MJ: Mental health is extremely important to everyone. If someone has asthma, you wouldn't think twice before going to a licensed expert in the field to get help. There should be no difference for a mental illness. As the profession continues to expand, it is important that we have mental health counselors available in all 50 states. 

If someone is thinking of going back to school to earn a degree in clinical mental health counseling, what would be one piece of advice or encouragement that you could provide?

LK: Follow your instincts and things will fall into place. If you are passionate about becoming a mental health professional, then getting your graduate degree and license in counseling will not feel like a chore at all. Our Molloy students tell us that they are transformed by the experience and process of going through our CMHC program. It is amazing to be a witness to this transformation. Some of our students might be apprehensive when they first start the program, but they soon adapt to the schedule and “life as a graduate student,” and they find themselves wondering how it’s gone by so quickly. Before they know it, they will be walking at graduation with their degree in hand. If you’d like to find out more about the counseling profession, you can look into local counseling events to connect with members of the professional community and get a sense of the field. I enjoy speaking to prospective graduate students about the mental health field and our program at Molloy College when they come in for an interview. They can tell we love what we do when they meet our faculty, and it is inspiring to people entering the field to witness all of the exciting job possibilities that are out there once they graduate.
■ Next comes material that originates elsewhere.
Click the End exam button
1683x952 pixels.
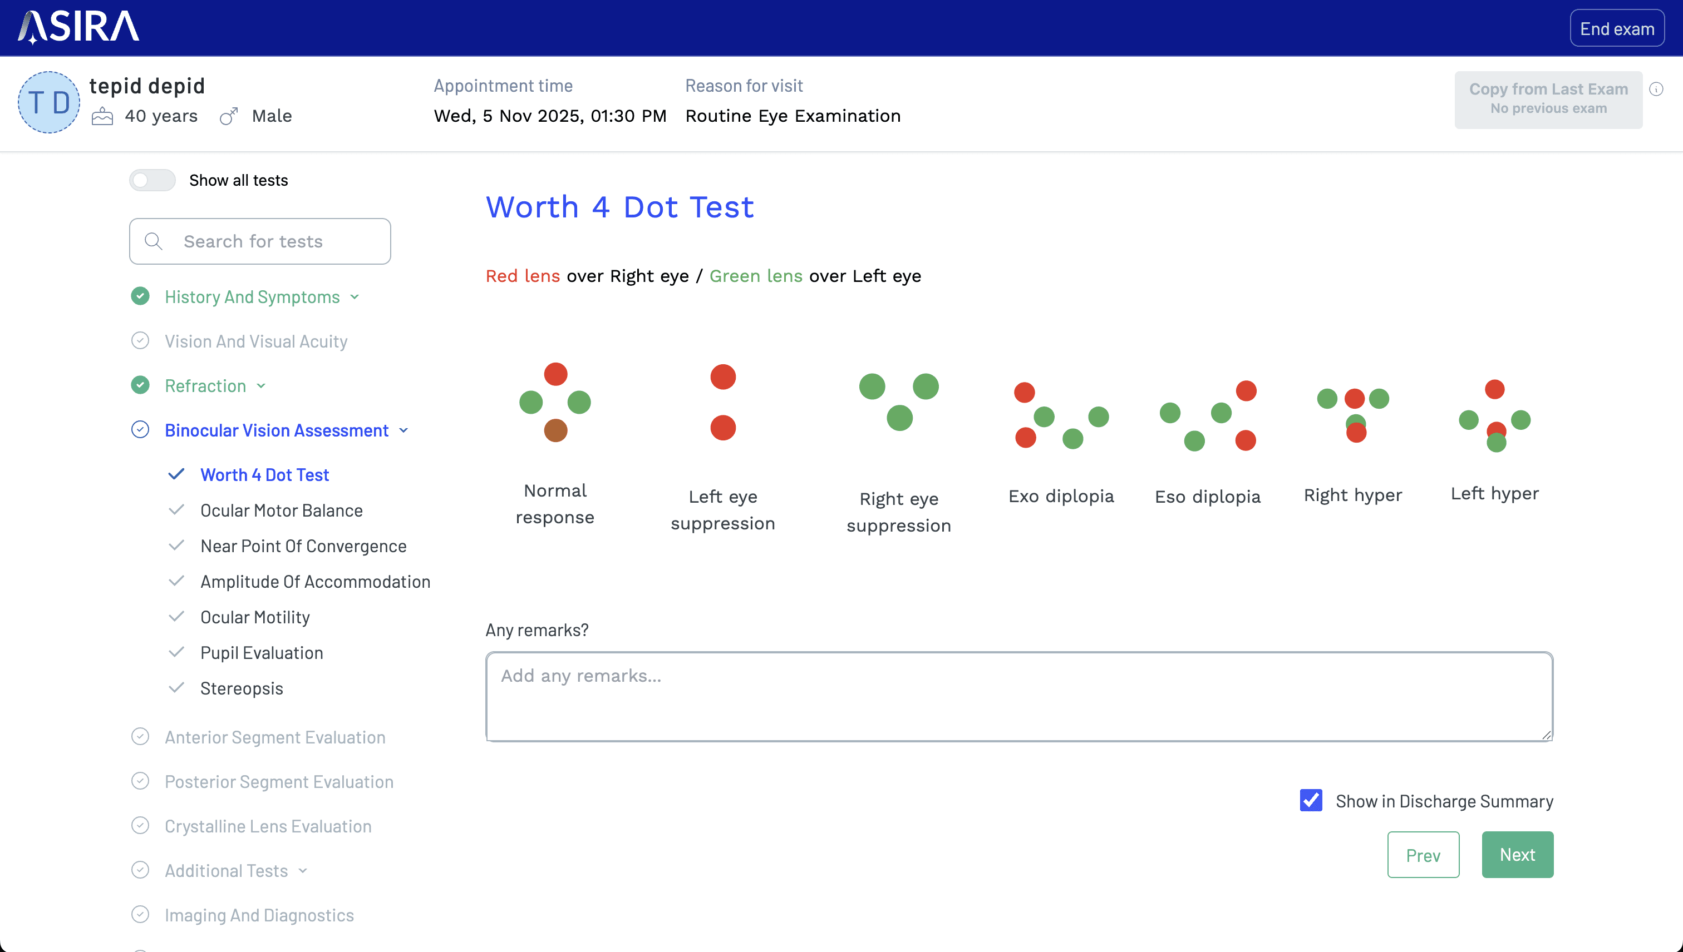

MJ: A piece of advice that I would give would be to seek therapy themselves. Not only can this help improve your knowledge of yourself and help you work through your own struggles so that you don't bring them into session with clients, but it is also great experience to learn what it’s like to sit on the other side of a therapy session. How can we expect our clients to be vulnerable and ready to open up if we ourselves haven't gone through the process as well?

What do you think ultimately needs to change in this country and in this society to make sure that those who are in need of mental health resources are able to get help?

LK: Our attitudes and levels of acceptance continue to evolve and we have come a very long way in the last few decades, but in many areas of our society, it is still stigmatizing to admit that you need any kind of help — let alone mental health help. We will become healthier as a society the more we work together within our families and communities to de-stigmatize mental health.

MJ: I think that there are many things that we can do in this country to make sure that the people in need of mental health recourses can get the help they need. First and foremost I think that it is important to raise awareness about mental health and increase the conversation about it. This will help reduce the stigma surrounding it, thus making the process of seeking mental health treatment more inviting. Raising awareness will also help people know where to go in times of crisis.